### Exercise objective
Whenever a line of the data below holds the string "will", copy that line.

Collected data entries
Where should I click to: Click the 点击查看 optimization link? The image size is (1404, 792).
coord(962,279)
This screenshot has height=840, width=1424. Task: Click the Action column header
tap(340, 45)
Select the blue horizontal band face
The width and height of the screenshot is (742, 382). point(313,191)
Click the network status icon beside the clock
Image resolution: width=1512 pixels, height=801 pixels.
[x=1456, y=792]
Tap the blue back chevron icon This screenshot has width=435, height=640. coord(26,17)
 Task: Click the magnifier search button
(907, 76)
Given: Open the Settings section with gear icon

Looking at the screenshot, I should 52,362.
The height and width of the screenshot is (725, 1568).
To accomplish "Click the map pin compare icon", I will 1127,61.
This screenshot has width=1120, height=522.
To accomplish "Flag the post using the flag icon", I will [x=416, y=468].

### Written reply
To accomplish "Click the map pin compare icon", I will 1127,61.
To accomplish "Flag the post using the flag icon", I will [x=416, y=468].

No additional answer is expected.